Foto: Klinikum Stuttgart / Kirchherr
  • Zwei Höhenretter der Feuerwehr Stuttgart seilten sich als Nikolaus verkleidet vom Olgahospital des Klinikums Stuttgart ab
  • Rund 100 Geschenke an Kindergartenkinder und kleine Patientinnen und Patienten übergeben
  • Gemeinsame Aktion des Klinikum Stuttgart und der Feuerwehr Stuttgart
  • Einsatzkräfte übergeben 3.650 Euro an die Olgäle-Stiftung

Stuttgart.| Am Nikolaustag waren mehrere Höhenretter der Feuerwehr Stuttgart als Nikolaus im Einsatz. Aus rund 27 Metern Höhe seilten sich zwei als Nikolaus verkleidete Höhenspezialisten am Olgahospital des Klinikums Stuttgart, Deutschlands größtem Kinderkrankenhaus, ab. Vom Fenster aus beobachteten viele Kinderaugen den Abseilvorgang. Im Anschluss übergaben die Höhenretter rund hundert kleine Geschenke an die Kinder. Die strahlenden Kinderaugen bestätigten, dass es sich bei der Aktion um einen vollen Erfolg handelte.

Durch eine Kooperation des Klinikum Stuttgarts und der Feuerwehr Stuttgart mit Unterstützung der Olgäle-Stiftung für das kranke Kind e.V. wurde diese Aktion im Rahmen eines Übungstages der Höhenretter ermöglicht. Die Nikolauskostüme wurden freundlicherweise durch das Schauspielhaus Stuttgart zur Verfügung gestellt. Die weihnachtlichen Präsente wurden durch Geldspenden der Feuerwehr sowie die seit rund 20 Jahren jährlich stattfindenden Schokoladenspenden der Rübezahl Schokoladen GmbH an die Olgäle-Stiftung ermöglicht.

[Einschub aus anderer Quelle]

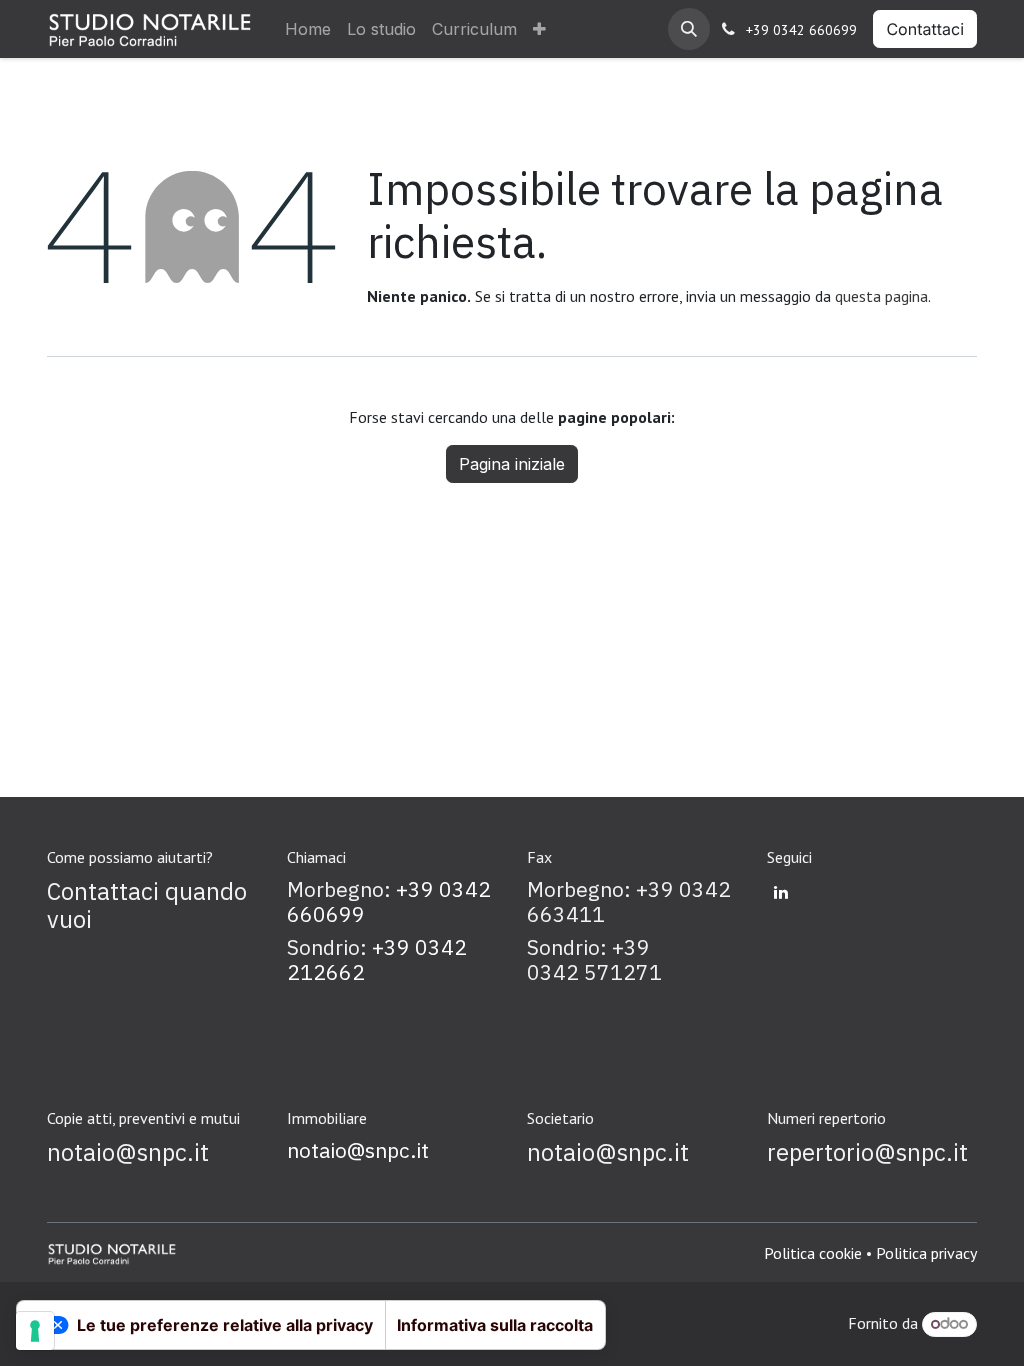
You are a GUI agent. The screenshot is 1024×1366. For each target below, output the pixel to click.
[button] (689, 29)
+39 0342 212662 (377, 960)
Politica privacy (926, 1253)
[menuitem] (308, 29)
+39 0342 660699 (801, 30)
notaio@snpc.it (358, 1150)
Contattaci (925, 29)
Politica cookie (813, 1253)
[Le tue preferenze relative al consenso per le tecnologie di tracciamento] (35, 1331)
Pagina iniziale (512, 464)
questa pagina (881, 296)
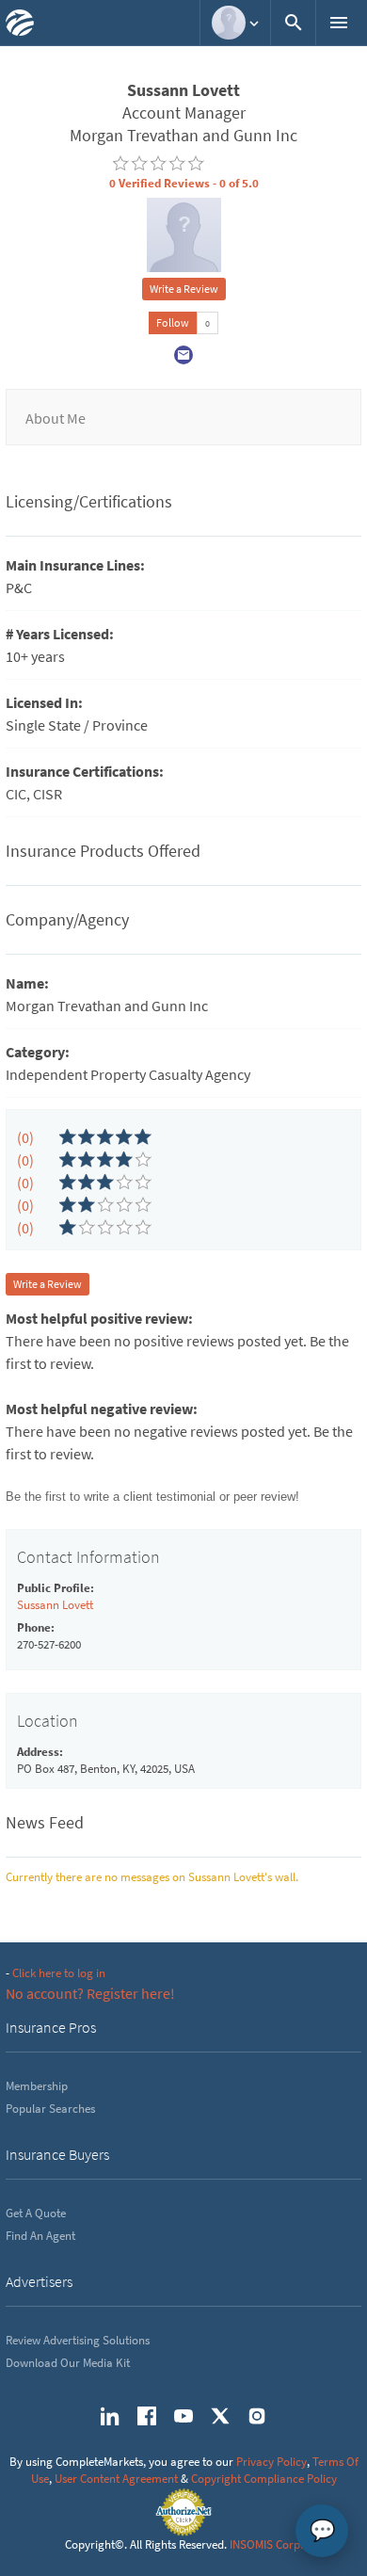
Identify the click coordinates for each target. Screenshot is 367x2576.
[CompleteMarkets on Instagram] (256, 2416)
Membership (37, 2086)
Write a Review (184, 289)
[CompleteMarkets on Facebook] (146, 2416)
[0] (120, 163)
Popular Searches (50, 2109)
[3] (67, 1182)
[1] (67, 1227)
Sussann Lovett (55, 1605)
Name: (27, 983)
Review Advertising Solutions (78, 2340)
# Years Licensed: (60, 633)
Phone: (36, 1627)
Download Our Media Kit (68, 2363)
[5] (67, 1137)
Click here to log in (58, 1973)
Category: (38, 1051)
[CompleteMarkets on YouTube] (183, 2416)
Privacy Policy (271, 2462)
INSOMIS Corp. (266, 2544)
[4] (67, 1159)
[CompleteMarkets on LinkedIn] (110, 2416)
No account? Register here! (90, 1993)
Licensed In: (44, 702)
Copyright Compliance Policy (264, 2479)
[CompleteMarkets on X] (220, 2416)
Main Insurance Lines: (75, 564)
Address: (40, 1752)
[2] (67, 1205)
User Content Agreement (116, 2479)
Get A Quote (36, 2213)
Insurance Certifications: (85, 771)
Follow (172, 322)
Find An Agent (40, 2236)
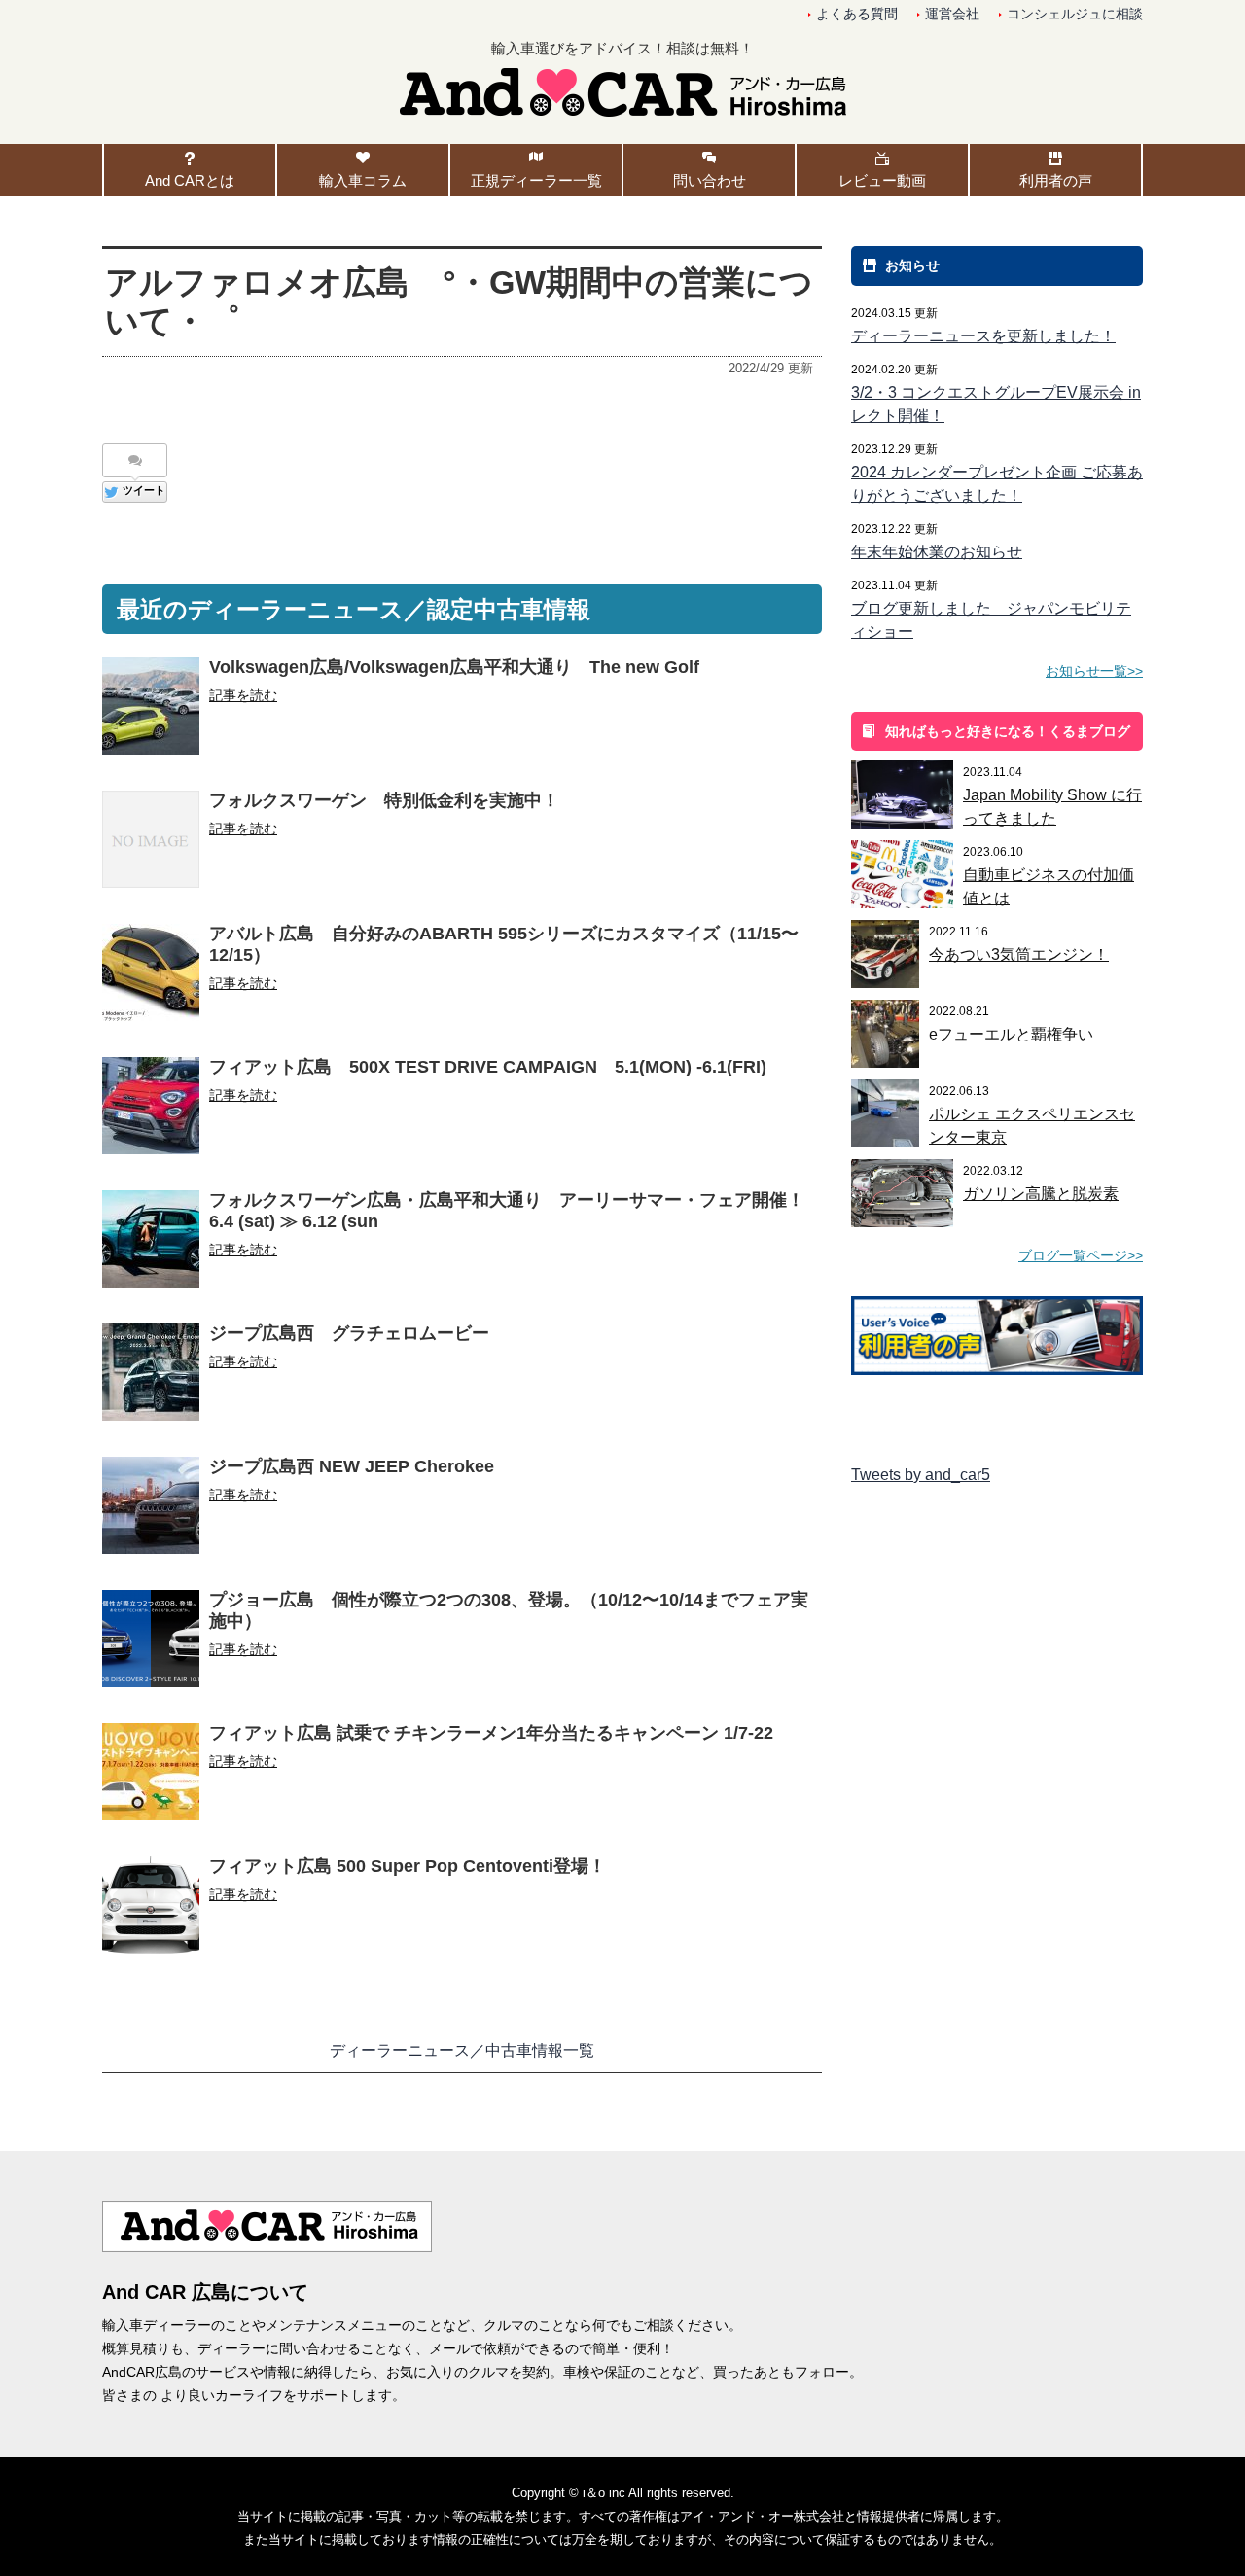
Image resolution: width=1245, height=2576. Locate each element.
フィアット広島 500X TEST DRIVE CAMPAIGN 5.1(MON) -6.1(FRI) (487, 1066)
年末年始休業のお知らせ (936, 552)
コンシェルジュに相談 (1075, 14)
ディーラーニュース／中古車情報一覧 (462, 2050)
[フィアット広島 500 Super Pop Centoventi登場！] (150, 1918)
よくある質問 (857, 14)
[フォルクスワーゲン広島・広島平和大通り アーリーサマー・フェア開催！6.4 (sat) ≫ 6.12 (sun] (150, 1252)
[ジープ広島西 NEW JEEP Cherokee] (150, 1518)
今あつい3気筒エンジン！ (1019, 954)
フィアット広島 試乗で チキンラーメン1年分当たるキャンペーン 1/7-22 (491, 1733)
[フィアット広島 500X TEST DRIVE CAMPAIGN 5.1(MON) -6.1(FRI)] (150, 1119)
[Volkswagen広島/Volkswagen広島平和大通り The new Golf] (150, 719)
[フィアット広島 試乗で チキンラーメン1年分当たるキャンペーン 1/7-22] (150, 1785)
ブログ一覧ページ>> (1080, 1255)
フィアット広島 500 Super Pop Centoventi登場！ (407, 1866)
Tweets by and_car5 (920, 1474)
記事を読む (243, 695)
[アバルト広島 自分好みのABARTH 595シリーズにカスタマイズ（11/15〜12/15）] (150, 985)
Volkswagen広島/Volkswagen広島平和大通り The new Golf (454, 667)
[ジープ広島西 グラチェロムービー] (150, 1385)
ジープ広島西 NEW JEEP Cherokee (351, 1466)
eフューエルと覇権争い (1011, 1034)
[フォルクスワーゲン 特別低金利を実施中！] (150, 852)
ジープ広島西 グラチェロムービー (349, 1333)
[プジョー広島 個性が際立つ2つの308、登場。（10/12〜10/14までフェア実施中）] (150, 1651)
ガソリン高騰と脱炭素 (1041, 1193)
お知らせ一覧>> (1094, 671)
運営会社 (952, 14)
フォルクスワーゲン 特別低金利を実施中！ (384, 800)
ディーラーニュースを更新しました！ (983, 336)
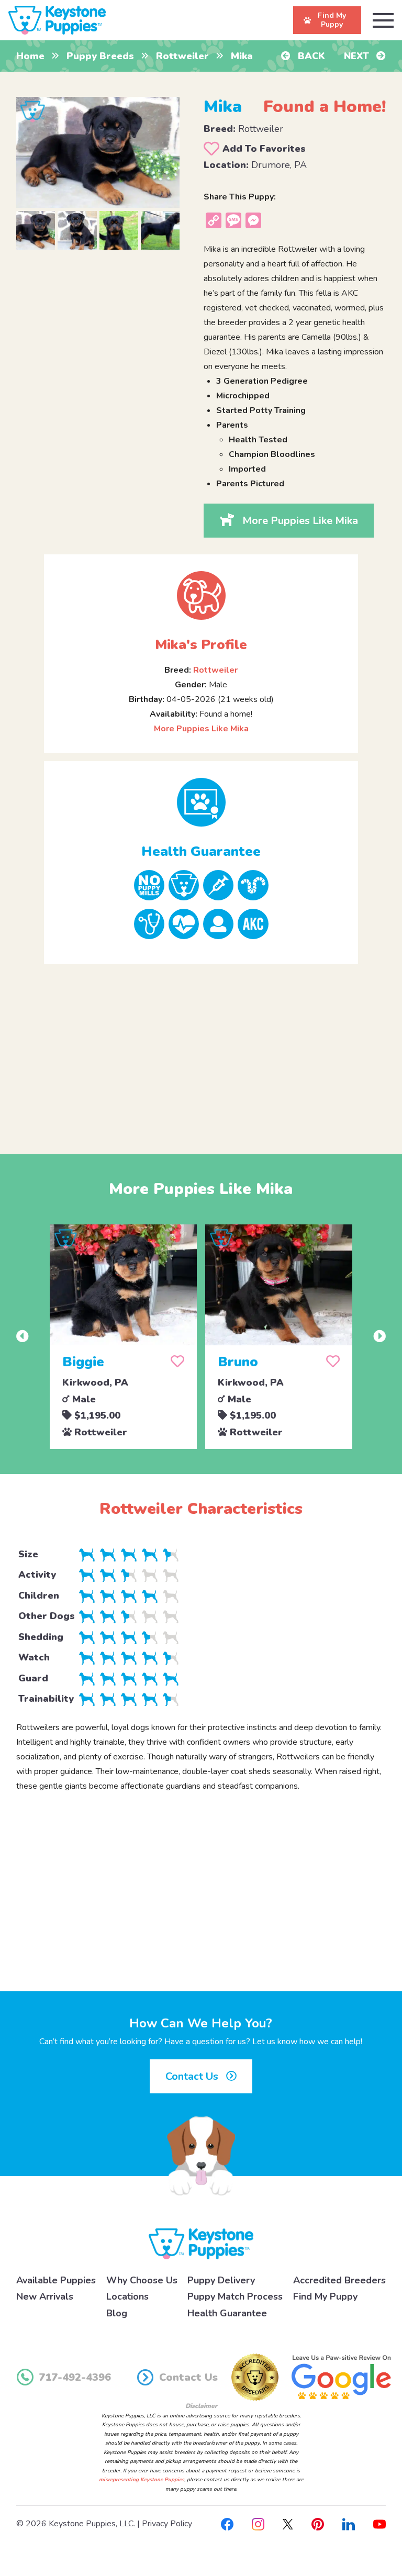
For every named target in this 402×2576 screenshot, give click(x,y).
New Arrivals (44, 2296)
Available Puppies (56, 2280)
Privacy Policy (167, 2523)
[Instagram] (258, 2523)
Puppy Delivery (221, 2280)
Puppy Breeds (100, 56)
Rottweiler (182, 56)
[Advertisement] (201, 1050)
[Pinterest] (317, 2523)
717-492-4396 (75, 2377)
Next (358, 56)
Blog (116, 2313)
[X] (288, 2523)
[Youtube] (379, 2523)
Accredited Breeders (339, 2280)
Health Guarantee (227, 2313)
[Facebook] (227, 2523)
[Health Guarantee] (201, 802)
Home (30, 56)
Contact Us (193, 2076)
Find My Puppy (325, 2296)
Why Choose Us (141, 2280)
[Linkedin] (348, 2523)
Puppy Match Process (235, 2296)
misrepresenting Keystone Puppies (141, 2479)
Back (310, 56)
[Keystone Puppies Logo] (201, 2243)
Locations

Einsatzkräfte der Feuerwehr spenden im Rahmen vom „Movember“ 3.650 Euro
Der „Movember“ stammt aus Australien und setzt sich aus „Moustache“ (englisch für Schnurrbart) und „November“ zusammen. Bei der Aktion lassen sich Männer im November einen Schnurbart wachsen, um auf Vorsorgeuntersuchungen und Erkrankungen aufmerksam zu machen, sowie Spenden zu sammeln. Initiiert durch die 1. Wachabteilung der Feuer- und Rettungswache 5 ließen sich auch zahlreiche Einsatzkräfte der Feuerwehr Stuttgart einen Schnurbart wachsen und spendeten Geld. Insgesamt kamen 3.650 Euro zusammen, welche im Rahmen der Nikolausaktion der Olgäle-Stiftung für das kranke Kind e.V. übergeben wurden.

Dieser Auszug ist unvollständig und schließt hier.